For much of the film the tone is set by Hunter McCracken in the role of the eldest son who sort of drifts through an endless summer on the cusp of adulthood. Torn between his fathers domineering aspects (which probably reflects in his success later in life) and his mother’s sensitivity he seems adrift in the world. He knows that all of this will end, but doesn’t know if it will end because of him (the anger he harbours towards his father) or just as part of life. Watching the performance there’s again the sense that we’re only seeing a tenth of the performance that was filmed such is the naturalistic tone. I’m half torn between wanting him to fade away into obscurity, never to make another film, or see what else he’s capable of.

Sean Penn has the most thankless role as the future (present) version of this character, seemingly lost in a modern world or on the edge of the afterlife. I can only recall him having one line of dialogue, mumbled at the edge of the screen (which seems to indicate his father is still alive), instead having to convey everything through expression alone. Penn has always been a fine actor, but unfortunately he’s so intense that it’s sometimes difficult to read him.

Direction; is it direction? Or has the camera been set up merely as a passive observer? There’s a real artifice to the direction, but it’s been rendered almost invisible by the depth to which it’s been considered, reinforcing the documentary feel (outside of the birth of the universe scenes obviously).

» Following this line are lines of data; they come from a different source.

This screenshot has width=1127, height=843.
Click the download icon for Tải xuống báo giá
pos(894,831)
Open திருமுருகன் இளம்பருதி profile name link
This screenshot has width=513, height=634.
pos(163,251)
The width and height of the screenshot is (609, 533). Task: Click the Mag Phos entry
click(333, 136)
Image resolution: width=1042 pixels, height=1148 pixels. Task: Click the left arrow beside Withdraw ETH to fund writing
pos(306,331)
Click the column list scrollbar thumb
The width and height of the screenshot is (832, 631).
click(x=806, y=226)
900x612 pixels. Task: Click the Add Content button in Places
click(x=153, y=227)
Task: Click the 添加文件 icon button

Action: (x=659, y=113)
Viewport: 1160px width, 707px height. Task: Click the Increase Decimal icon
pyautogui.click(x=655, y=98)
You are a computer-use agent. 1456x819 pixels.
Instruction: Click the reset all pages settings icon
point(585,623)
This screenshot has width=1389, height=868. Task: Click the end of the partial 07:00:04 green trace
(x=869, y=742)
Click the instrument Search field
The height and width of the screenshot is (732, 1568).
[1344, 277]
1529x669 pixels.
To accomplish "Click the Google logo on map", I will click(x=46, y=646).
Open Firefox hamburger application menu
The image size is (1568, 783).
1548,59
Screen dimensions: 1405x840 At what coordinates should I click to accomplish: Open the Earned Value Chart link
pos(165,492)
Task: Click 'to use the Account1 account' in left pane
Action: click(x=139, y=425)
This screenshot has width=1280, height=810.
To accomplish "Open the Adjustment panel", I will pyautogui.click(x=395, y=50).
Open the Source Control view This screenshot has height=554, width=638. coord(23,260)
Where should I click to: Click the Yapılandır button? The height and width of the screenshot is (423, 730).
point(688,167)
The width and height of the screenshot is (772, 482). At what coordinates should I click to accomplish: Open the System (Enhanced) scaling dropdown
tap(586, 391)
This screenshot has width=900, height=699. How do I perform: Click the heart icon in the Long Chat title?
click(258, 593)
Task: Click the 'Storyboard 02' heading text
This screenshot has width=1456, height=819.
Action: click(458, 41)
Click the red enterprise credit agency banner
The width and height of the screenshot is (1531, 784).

As much work has been done in the editing room, despite its glacial tone it never feels slow or ponderous, but moves at a more natural pace.

In many ways this is a clear definition of a Marmite film, the only thing I can think of from the last few years that is anywhere near as decisive is Synecdoche New York (which similarly I loved when I first saw it, found intensely irritating on a second viewing but still want to see again). Many of its problems come from comparison with his past films – it is in no way as strong as The Thin Red Line (nor The New World & Badlands for that matter) and the lack of narrative at times does get in the way. However a film like this is such a rarity that it feels dishonest to complain for these reasons, there’s unlikely to be another film like it this year (or next for that matter). Highly recommended, but be prepared to hate it for all the reasons I loved it.